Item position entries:
※ ※ ※

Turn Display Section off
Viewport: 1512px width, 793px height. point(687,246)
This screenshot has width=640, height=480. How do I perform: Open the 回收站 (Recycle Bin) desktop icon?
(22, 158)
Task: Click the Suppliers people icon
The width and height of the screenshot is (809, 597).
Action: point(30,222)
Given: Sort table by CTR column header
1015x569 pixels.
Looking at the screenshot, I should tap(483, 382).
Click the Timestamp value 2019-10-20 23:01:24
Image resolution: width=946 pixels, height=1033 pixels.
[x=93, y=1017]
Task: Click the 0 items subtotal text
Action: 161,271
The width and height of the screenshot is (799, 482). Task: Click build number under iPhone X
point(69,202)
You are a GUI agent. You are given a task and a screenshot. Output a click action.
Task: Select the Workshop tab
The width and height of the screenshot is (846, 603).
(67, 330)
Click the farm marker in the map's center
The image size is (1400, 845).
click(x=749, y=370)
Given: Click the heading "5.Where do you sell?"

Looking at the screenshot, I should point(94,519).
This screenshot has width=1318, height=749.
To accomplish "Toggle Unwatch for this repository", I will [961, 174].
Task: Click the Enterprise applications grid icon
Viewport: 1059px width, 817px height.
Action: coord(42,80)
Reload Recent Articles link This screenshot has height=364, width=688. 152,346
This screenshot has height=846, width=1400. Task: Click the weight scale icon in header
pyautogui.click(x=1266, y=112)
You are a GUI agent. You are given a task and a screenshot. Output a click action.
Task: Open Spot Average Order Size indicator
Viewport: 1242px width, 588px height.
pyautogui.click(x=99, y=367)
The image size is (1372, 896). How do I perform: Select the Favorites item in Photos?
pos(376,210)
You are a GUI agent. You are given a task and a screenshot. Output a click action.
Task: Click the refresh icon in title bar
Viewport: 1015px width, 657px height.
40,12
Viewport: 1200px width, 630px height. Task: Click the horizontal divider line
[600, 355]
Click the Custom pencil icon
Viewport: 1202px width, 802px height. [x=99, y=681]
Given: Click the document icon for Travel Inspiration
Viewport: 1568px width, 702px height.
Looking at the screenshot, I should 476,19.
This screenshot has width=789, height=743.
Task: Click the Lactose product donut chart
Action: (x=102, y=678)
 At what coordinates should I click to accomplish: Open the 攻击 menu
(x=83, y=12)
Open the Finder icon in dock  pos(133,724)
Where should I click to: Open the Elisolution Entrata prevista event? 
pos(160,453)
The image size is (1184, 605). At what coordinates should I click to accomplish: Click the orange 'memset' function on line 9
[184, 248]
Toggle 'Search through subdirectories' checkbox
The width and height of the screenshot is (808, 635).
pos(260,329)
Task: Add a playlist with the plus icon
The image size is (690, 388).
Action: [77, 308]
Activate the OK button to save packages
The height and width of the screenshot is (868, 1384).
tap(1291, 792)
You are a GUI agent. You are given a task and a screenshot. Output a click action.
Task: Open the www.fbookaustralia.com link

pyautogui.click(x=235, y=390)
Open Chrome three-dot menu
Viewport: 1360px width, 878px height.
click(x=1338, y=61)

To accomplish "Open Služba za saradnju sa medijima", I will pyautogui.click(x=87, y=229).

※ ※ ※

**Exercise**
Lay out every line of the items above as a JSON list of strings, one string per line, omitting blank lines.

**Response to this task**
[
  "Turn Display Section off",
  "Viewport: 1512px width, 793px height. point(687,246)",
  "This screenshot has width=640, height=480. How do I perform: Open the 回收站 (Recycle Bin) desktop icon?",
  "(22, 158)",
  "Task: Click the Suppliers people icon",
  "The width and height of the screenshot is (809, 597).",
  "Action: point(30,222)",
  "Given: Sort table by CTR column header",
  "1015x569 pixels.",
  "Looking at the screenshot, I should tap(483, 382).",
  "Click the Timestamp value 2019-10-20 23:01:24",
  "Image resolution: width=946 pixels, height=1033 pixels.",
  "[x=93, y=1017]",
  "Task: Click the 0 items subtotal text",
  "Action: 161,271",
  "The width and height of the screenshot is (799, 482). Task: Click build number under iPhone X",
  "point(69,202)",
  "You are a GUI agent. You are given a task and a screenshot. Output a click action.",
  "Task: Select the Workshop tab",
  "The width and height of the screenshot is (846, 603).",
  "(67, 330)",
  "Click the farm marker in the map's center",
  "The image size is (1400, 845).",
  "click(x=749, y=370)",
  "Given: Click the heading \"5.Where do you sell?\"",
  "Looking at the screenshot, I should point(94,519).",
  "This screenshot has width=1318, height=749.",
  "To accomplish \"Toggle Unwatch for this repository\", I will [961, 174].",
  "Task: Click the Enterprise applications grid icon",
  "Viewport: 1059px width, 817px height.",
  "Action: coord(42,80)",
  "Reload Recent Articles link This screenshot has height=364, width=688. 152,346",
  "This screenshot has height=846, width=1400. Task: Click the weight scale icon in header",
  "pyautogui.click(x=1266, y=112)",
  "You are a GUI agent. You are given a task and a screenshot. Output a click action.",
  "Task: Open Spot Average Order Size indicator",
  "Viewport: 1242px width, 588px height.",
  "pyautogui.click(x=99, y=367)",
  "The image size is (1372, 896). How do I perform: Select the Favorites item in Photos?",
  "pos(376,210)",
  "You are a GUI agent. You are given a task and a screenshot. Output a click action.",
  "Task: Click the refresh icon in title bar",
  "Viewport: 1015px width, 657px height.",
  "40,12",
  "Viewport: 1200px width, 630px height. Task: Click the horizontal divider line",
  "[600, 355]",
  "Click the Custom pencil icon",
  "Viewport: 1202px width, 802px height. [x=99, y=681]",
  "Given: Click the document icon for Travel Inspiration",
  "Viewport: 1568px width, 702px height.",
  "Looking at the screenshot, I should 476,19.",
  "This screenshot has width=789, height=743.",
  "Task: Click the Lactose product donut chart",
  "Action: (x=102, y=678)",
  " At what coordinates should I click to accomplish: Open the 攻击 menu",
  "(x=83, y=12)",
  "Open the Finder icon in dock  pos(133,724)",
  "Where should I click to: Open the Elisolution Entrata prevista event? ",
  "pos(160,453)",
  "The image size is (1184, 605). At what coordinates should I click to accomplish: Click the orange 'memset' function on line 9",
  "[184, 248]",
  "Toggle 'Search through subdirectories' checkbox",
  "The width and height of the screenshot is (808, 635).",
  "pos(260,329)",
  "Task: Add a playlist with the plus icon",
  "The image size is (690, 388).",
  "Action: [77, 308]",
  "Activate the OK button to save packages",
  "The height and width of the screenshot is (868, 1384).",
  "tap(1291, 792)",
  "You are a GUI agent. You are given a task and a screenshot. Output a click action.",
  "Task: Open the www.fbookaustralia.com link",
  "pyautogui.click(x=235, y=390)",
  "Open Chrome three-dot menu",
  "Viewport: 1360px width, 878px height.",
  "click(x=1338, y=61)",
  "To accomplish \"Open Služba za saradnju sa medijima\", I will pyautogui.click(x=87, y=229)."
]